**Task details**
For the records below, print the lines from the line with "[Début de saison, premier" through the line with "[Info à la Une – Ferran" exactly as written; include both end lines and exclude the rest.

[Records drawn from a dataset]
※ ※ ※

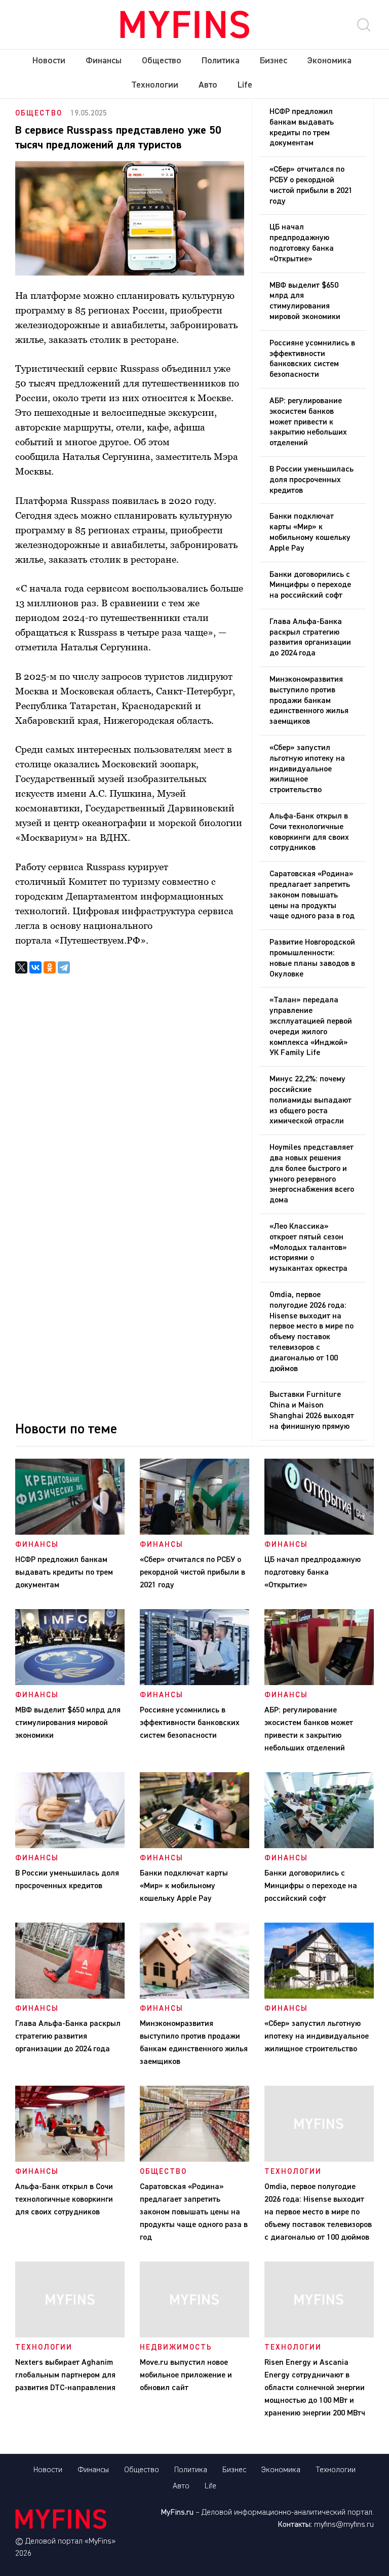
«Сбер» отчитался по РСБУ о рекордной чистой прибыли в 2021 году (311, 185)
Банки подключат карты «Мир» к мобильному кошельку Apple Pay (310, 532)
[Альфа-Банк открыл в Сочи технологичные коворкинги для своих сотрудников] (70, 2160)
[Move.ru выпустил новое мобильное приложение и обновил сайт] (194, 2335)
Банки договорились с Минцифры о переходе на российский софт (310, 585)
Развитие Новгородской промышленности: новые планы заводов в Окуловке (312, 958)
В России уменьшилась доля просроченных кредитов (311, 480)
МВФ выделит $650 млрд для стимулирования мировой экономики (304, 301)
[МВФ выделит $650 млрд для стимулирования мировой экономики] (70, 1683)
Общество (161, 60)
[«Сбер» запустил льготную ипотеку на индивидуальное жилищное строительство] (319, 1997)
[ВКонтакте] (35, 967)
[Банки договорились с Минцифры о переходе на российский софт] (319, 1846)
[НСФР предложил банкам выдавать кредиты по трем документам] (70, 1533)
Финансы (104, 60)
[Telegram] (64, 967)
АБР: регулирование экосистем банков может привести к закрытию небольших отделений (308, 422)
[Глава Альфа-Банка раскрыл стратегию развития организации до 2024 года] (70, 1997)
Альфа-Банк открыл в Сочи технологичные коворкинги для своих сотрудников (309, 832)
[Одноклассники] (50, 967)
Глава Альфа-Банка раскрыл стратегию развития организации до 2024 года (310, 637)
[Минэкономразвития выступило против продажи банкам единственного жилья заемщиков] (194, 1997)
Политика (221, 60)
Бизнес (273, 60)
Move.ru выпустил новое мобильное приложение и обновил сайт (186, 2375)
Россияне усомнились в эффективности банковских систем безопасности (312, 359)
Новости (48, 60)
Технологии (154, 85)
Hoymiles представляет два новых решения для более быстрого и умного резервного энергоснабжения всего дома (311, 1174)
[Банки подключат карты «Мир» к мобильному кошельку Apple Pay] (194, 1846)
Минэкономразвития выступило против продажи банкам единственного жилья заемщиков (308, 701)
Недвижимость (176, 2347)
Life (245, 85)
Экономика (329, 60)
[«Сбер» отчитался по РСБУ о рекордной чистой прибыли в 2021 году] (194, 1533)
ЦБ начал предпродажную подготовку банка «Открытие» (301, 243)
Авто (208, 85)
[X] (21, 967)
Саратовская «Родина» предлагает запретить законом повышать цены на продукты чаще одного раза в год (312, 895)
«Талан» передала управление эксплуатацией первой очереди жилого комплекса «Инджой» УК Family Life (310, 1026)
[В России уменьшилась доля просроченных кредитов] (70, 1846)
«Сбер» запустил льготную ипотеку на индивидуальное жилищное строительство (307, 769)
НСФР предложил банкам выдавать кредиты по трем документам (301, 127)
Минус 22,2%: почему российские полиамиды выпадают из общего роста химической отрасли (310, 1100)
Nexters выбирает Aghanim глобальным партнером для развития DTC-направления (65, 2375)
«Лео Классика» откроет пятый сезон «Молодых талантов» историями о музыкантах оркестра (308, 1248)
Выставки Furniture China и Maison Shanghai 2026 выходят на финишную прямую (311, 1410)
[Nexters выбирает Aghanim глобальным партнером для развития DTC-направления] (70, 2335)
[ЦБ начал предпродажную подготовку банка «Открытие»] (319, 1533)
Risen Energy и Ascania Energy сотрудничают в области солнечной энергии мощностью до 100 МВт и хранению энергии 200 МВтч (316, 2388)
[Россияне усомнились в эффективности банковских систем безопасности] (194, 1683)
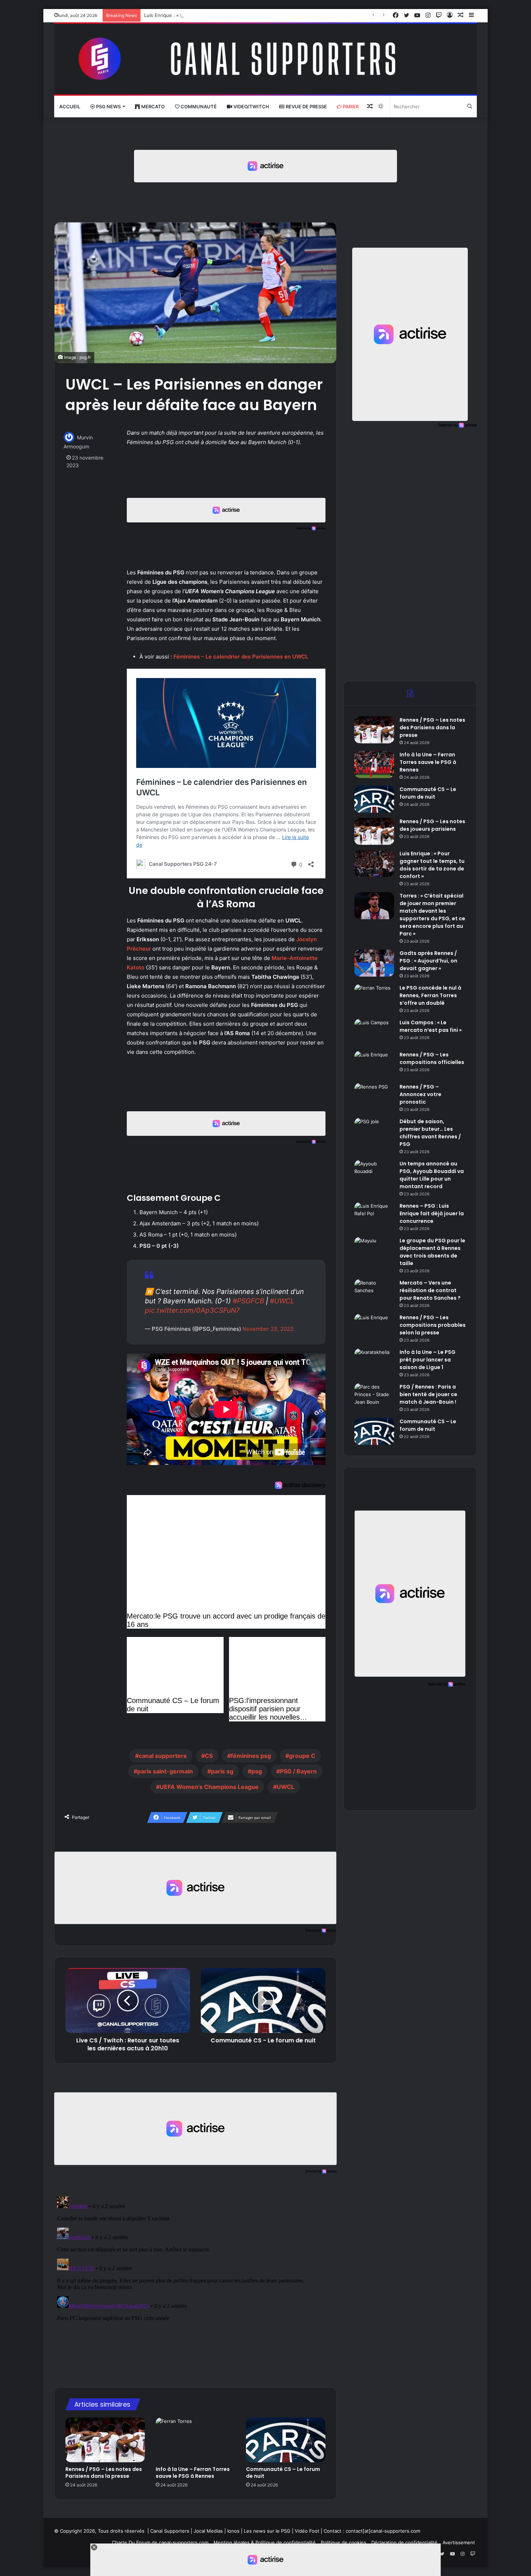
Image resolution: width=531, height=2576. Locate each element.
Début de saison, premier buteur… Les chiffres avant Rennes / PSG (430, 1133)
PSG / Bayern (298, 1771)
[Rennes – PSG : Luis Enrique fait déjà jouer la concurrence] (374, 1215)
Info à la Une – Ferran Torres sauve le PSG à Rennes (193, 2473)
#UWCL (282, 1301)
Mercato (152, 106)
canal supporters (163, 1755)
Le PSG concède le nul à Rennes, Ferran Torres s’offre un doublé (430, 995)
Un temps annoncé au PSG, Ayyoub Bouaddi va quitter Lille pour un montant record (432, 1175)
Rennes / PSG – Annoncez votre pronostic (420, 1094)
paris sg (222, 1771)
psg (256, 1771)
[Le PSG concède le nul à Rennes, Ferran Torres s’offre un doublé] (374, 997)
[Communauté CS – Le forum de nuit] (285, 2440)
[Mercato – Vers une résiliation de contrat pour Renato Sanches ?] (374, 1292)
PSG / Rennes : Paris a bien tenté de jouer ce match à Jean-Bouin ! (428, 1394)
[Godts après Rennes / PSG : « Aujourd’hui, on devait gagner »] (374, 963)
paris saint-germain (165, 1771)
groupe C (302, 1755)
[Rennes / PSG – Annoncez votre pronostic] (374, 1096)
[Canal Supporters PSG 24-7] (265, 59)
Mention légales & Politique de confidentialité (264, 2542)
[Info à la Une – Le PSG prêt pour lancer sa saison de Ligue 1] (374, 1362)
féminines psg (251, 1755)
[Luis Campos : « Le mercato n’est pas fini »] (374, 1032)
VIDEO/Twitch (250, 106)
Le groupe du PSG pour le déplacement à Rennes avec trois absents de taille (432, 1252)
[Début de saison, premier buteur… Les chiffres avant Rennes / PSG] (374, 1131)
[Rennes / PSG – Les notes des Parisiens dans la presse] (105, 2440)
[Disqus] (195, 2284)
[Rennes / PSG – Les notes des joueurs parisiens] (374, 831)
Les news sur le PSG (267, 2531)
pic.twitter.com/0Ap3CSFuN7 (192, 1310)
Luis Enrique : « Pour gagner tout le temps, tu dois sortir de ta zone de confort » (235, 15)
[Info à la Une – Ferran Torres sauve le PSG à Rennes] (195, 2440)
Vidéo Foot (307, 2531)
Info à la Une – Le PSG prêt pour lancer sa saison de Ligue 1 (428, 1359)
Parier (350, 106)
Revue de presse (306, 106)
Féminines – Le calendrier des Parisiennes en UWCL (240, 656)
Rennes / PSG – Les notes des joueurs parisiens (432, 825)
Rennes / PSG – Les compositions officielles (432, 1058)
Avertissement (458, 2542)
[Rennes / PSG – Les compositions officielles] (374, 1064)
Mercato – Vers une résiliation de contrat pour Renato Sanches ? (430, 1290)
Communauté (198, 106)
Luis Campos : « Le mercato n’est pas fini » (431, 1026)
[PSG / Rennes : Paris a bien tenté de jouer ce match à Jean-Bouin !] (374, 1396)
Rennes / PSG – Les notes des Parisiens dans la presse (103, 2473)
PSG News (108, 106)
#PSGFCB (248, 1301)
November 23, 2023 (268, 1328)
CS (209, 1755)
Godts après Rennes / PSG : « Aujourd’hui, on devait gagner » (428, 961)
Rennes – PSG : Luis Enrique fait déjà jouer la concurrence (432, 1213)
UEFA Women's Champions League (209, 1786)
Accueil (69, 106)
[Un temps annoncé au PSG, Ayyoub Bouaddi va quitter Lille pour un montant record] (374, 1173)
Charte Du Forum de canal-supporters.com (160, 2542)
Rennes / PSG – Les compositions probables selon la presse (433, 1325)
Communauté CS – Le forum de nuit (283, 2473)
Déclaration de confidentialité (404, 2542)
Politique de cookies (343, 2542)
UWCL (285, 1786)
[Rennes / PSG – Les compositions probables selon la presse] (374, 1327)
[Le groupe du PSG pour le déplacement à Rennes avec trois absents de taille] (374, 1250)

※ ※ ※

**Response to this exercise**
[Début de saison, premier buteur… Les chiffres avant Rennes / PSG] (374, 1131)
[Rennes / PSG – Les notes des Parisiens dans la presse] (105, 2440)
[Disqus] (195, 2284)
[Rennes / PSG – Les notes des joueurs parisiens] (374, 831)
Les news sur le PSG (267, 2531)
pic.twitter.com/0Ap3CSFuN7 (192, 1310)
Luis Enrique : « Pour gagner tout le temps, tu dois sortir de ta zone de confort » (235, 15)
[Info à la Une – Ferran Torres sauve le PSG à Rennes] (195, 2440)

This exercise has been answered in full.